On April 7, 1972, New York mobster, Joey Gallo, was murdered while having a celebratory late night dinner at Umberto’s Clam House in Little Italy. It was his birthday.
On July 13, 1977, three friends and myself made the trek from the Upper East Side down to Umberto’s. We all craved what was widely known as the best spaghetti and clam sauce in the city. In 1977 the word pasta hadn’t come into vogue, spaghetti covered it all.
Just hitting our mid-twenties during that summer of 1977, the city belonged to us. All we had to do was walk out the door. Parties on tenement stoops invited anyone passing by to join in. The smoke from weed mixed with the humid still air. A walk home from work turned into bar hopping just to catch the AC. Also that summer, out there, somewhere, was Son of Sam murdering young lovers.
But on that night, a soggy 93º, with the concrete of the city raising the temperature even higher, it had to be spaghetti and clam sauce and it had to be at Umberto’s.

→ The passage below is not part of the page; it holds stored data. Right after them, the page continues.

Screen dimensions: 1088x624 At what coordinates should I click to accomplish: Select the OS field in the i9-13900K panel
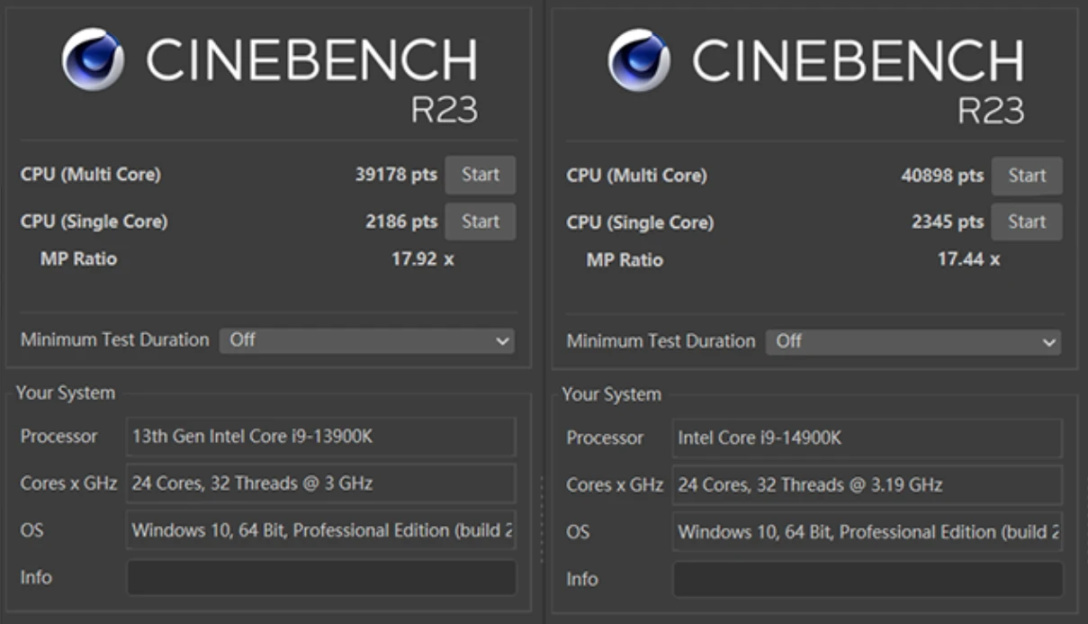(320, 531)
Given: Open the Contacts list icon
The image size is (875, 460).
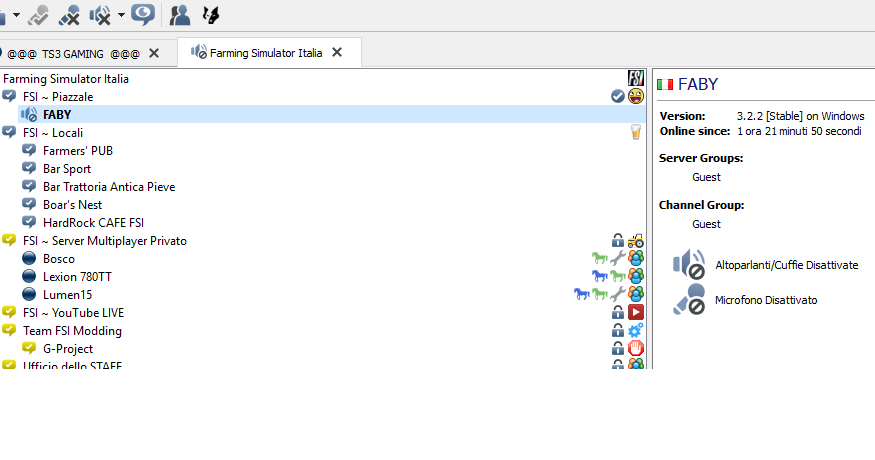Looking at the screenshot, I should 180,14.
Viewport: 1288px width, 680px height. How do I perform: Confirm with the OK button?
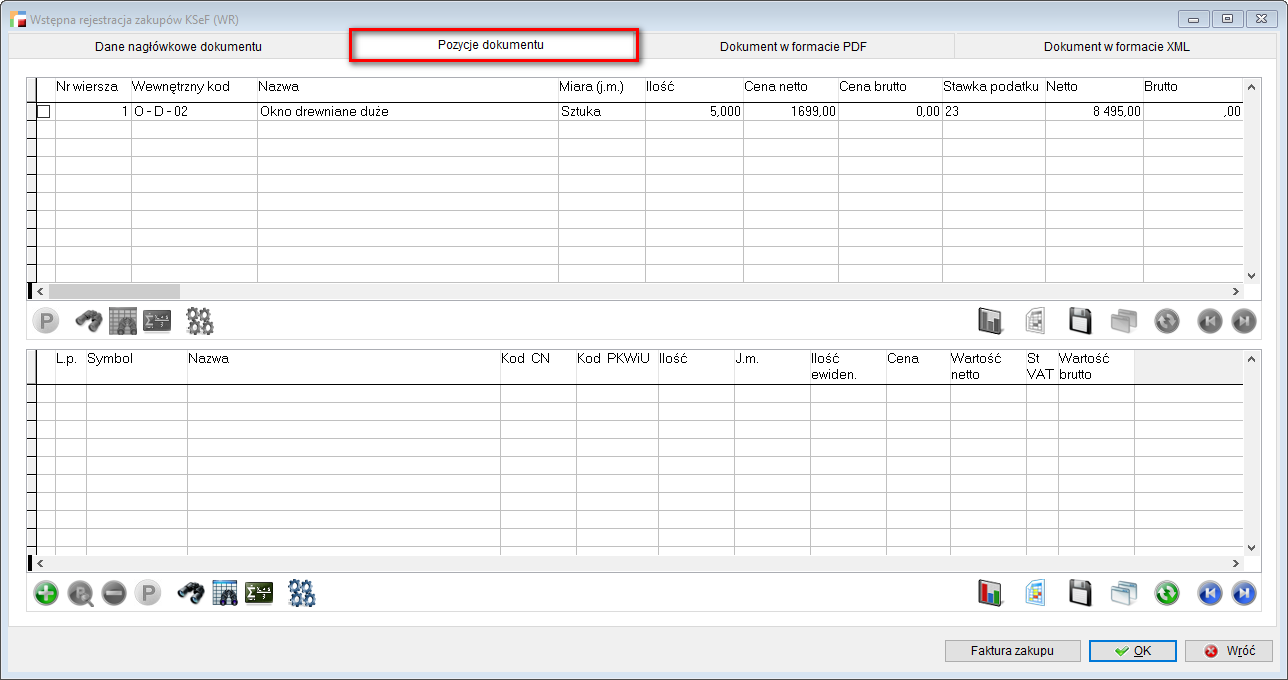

George had a sickly avocado-green 1970 Oldsmobile that sat long and low. We had to beg him to drive us downtown as it meant giving up his precious parking spot. Tough decision, but oh, that spaghetti and those clams. Carol sat in the front passenger seat, Dean and I stretched out in the back. Our challenge, as always, was to see if we could make every light from 80th Street, down Second Avenue, to Little Italy. It rarely happened.
Umberto’s had opened in 1972. It was a small restaurant, brightly lit with a bar and tables. As usual, it was packed that night with locals, Village types, and maybe a tourist or three. Around nine that evening we settled in at a table, in the middle of the room, quickly ordering beer and those clams.

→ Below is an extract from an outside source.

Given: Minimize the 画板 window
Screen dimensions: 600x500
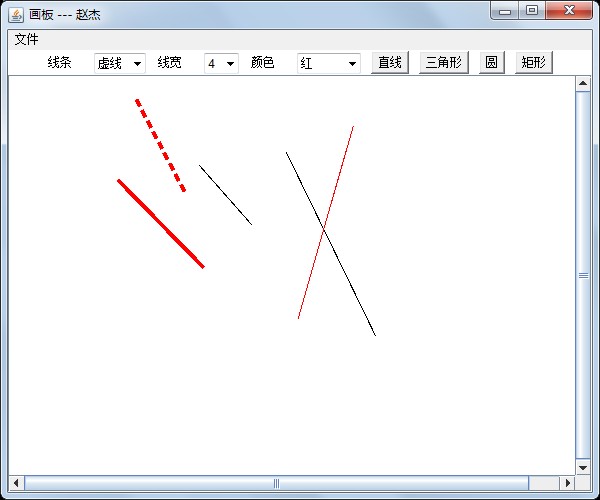Looking at the screenshot, I should tap(505, 11).
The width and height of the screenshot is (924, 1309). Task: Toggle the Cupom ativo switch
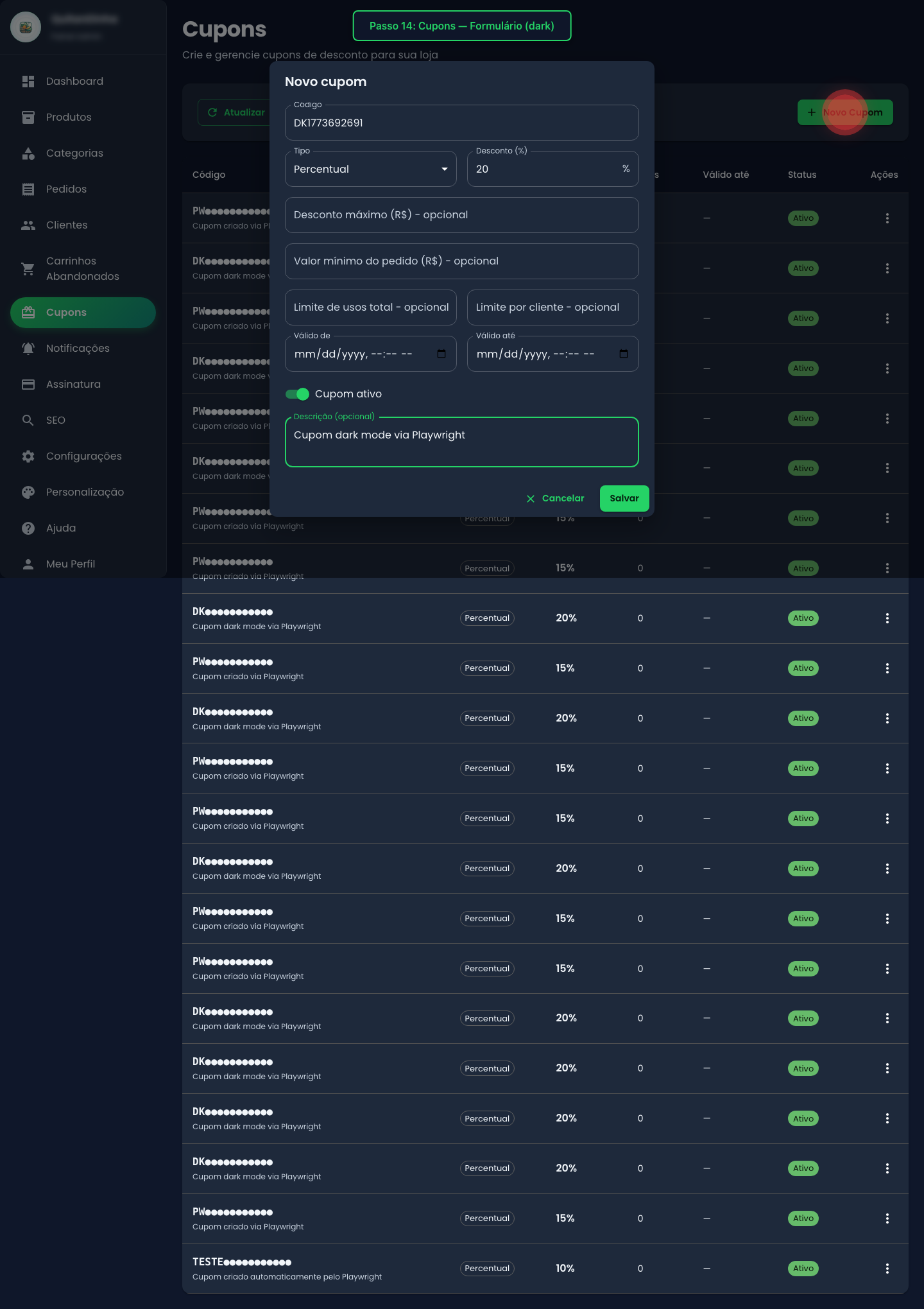297,394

Joey Gallo had arrived at Umberto’s around 4:30 am after clubbing at the Copacabana. He’d seen Don Rickles perform and invited him to join his group after the show. Rickles declined, I imagine as graciously as possible. Instead, the party consisted of Joey’s wife, Sina and her daughter Lisa; his sister Carmella; and his bodyguard, Peter “Pete the Greek” Diapoulas, along with his female companion.
They were there to celebrate his birthday in an almost empty restaurant and ordered up the same spaghetti and clams we were after. But they didn’t get to enjoy theirs.

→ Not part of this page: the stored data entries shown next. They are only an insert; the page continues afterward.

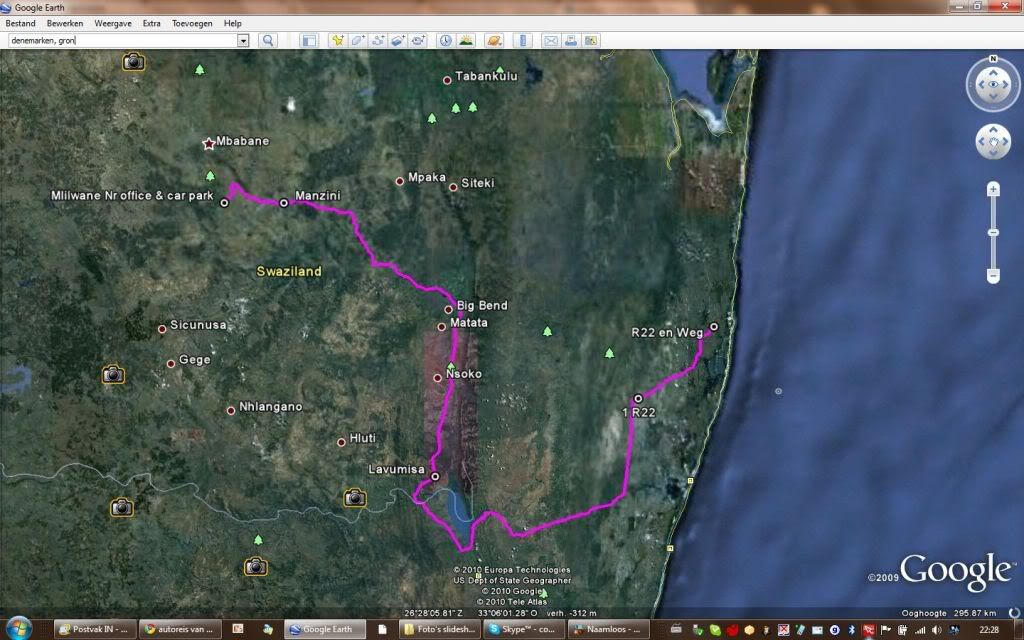Toggle the sidebar panel visibility
The width and height of the screenshot is (1024, 640).
click(309, 41)
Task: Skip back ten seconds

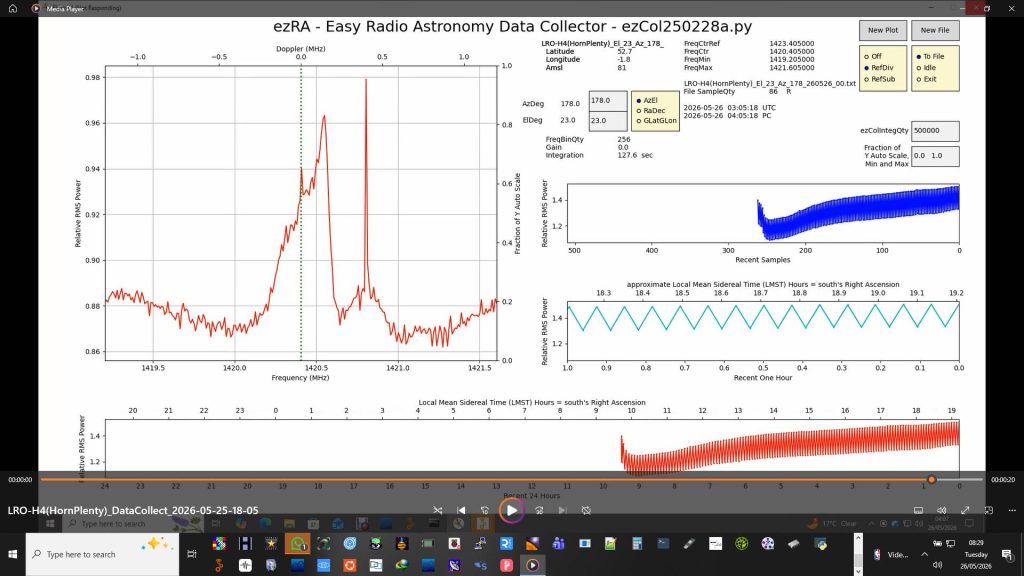Action: 485,510
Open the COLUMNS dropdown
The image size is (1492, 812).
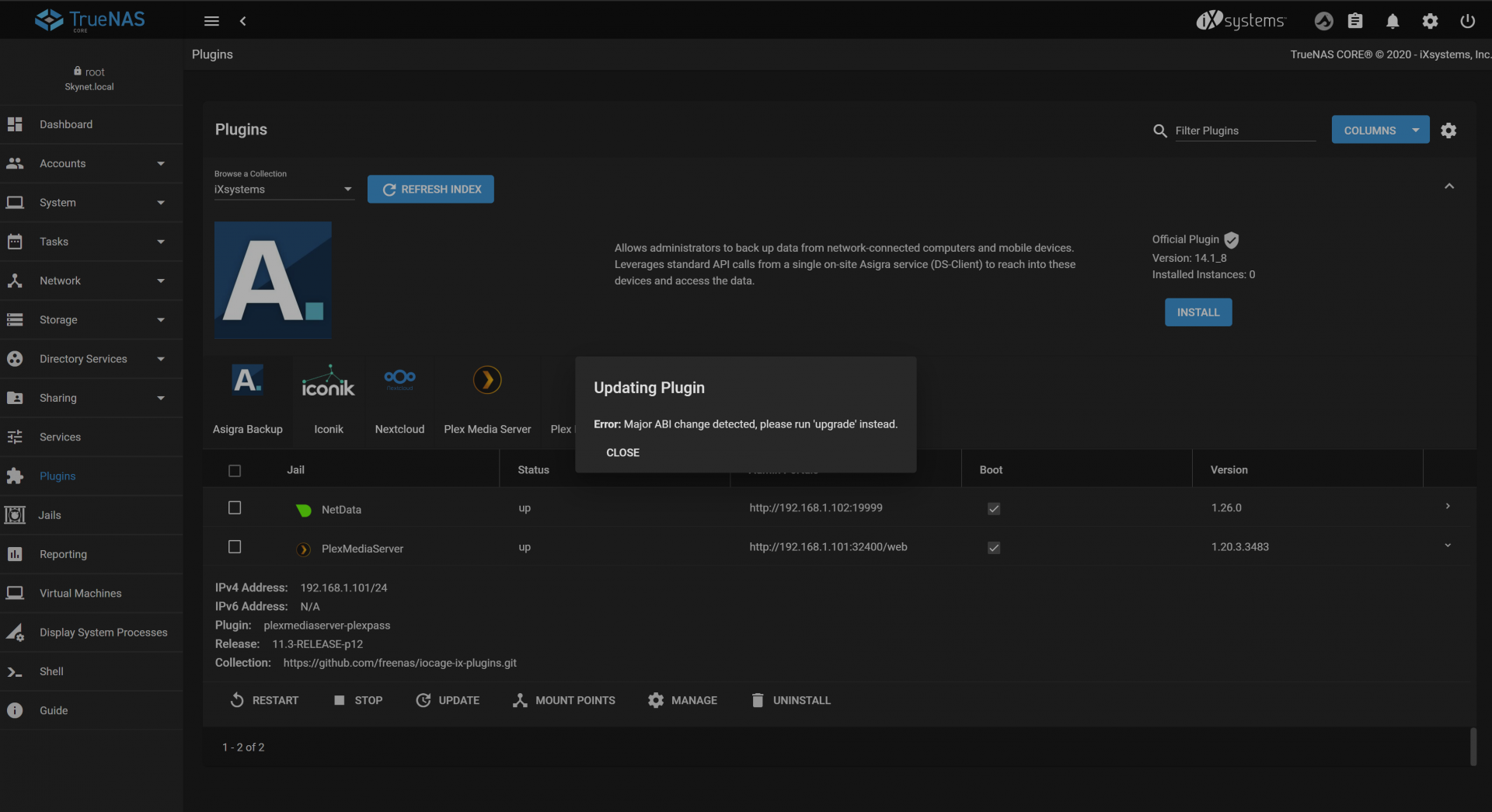point(1379,131)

There’s a dispute as to whether there were one or four gunman who walked calmly into the dining room. Joey was hit in the back, buttocks, and elbow and lurched out the door, before being taken to Beekman-Downtown Hospital and declared dead. Another New York mob war began.
We hadn’t been served yet, but were happy to be in air conditioning with a cold beer, when the lights flickered. They briefly came back, then flickered again. Once more, for a nano-second, the room lit up. Then all went dark.
From our table, Carol screamed, “Get under the table, get under the table.” Pitching her chair backwards she ducked under the butcher block table, while the rest of us sat baffled, not comprehending what she was screaming about.
Then others took up her cry. “Get down.” “Oh, My God.” Chairs were overturned, glasses shattered on the floor, and yet the three of us just sat there, totally nonplussed.
The word came quickly from the street. “The block is out.” Then, “The entire area is out.” And then, “Looks like the whole damn city is out.” The Blackout of 1977 had arrived.
Carol, a Lauren Bacall look alike, righted her chair and, with a shrug, declared that if this had been a repeat of 1972, she would have been the sole survivor. Tossing her blonde hair, she gave us the knowing eye.
The heat quickly turned the restaurant into a sticky steam bath. There was no choice but to open the doors as the wait staff scrambled to assure everyone it was safe, and that the blackout only temporary.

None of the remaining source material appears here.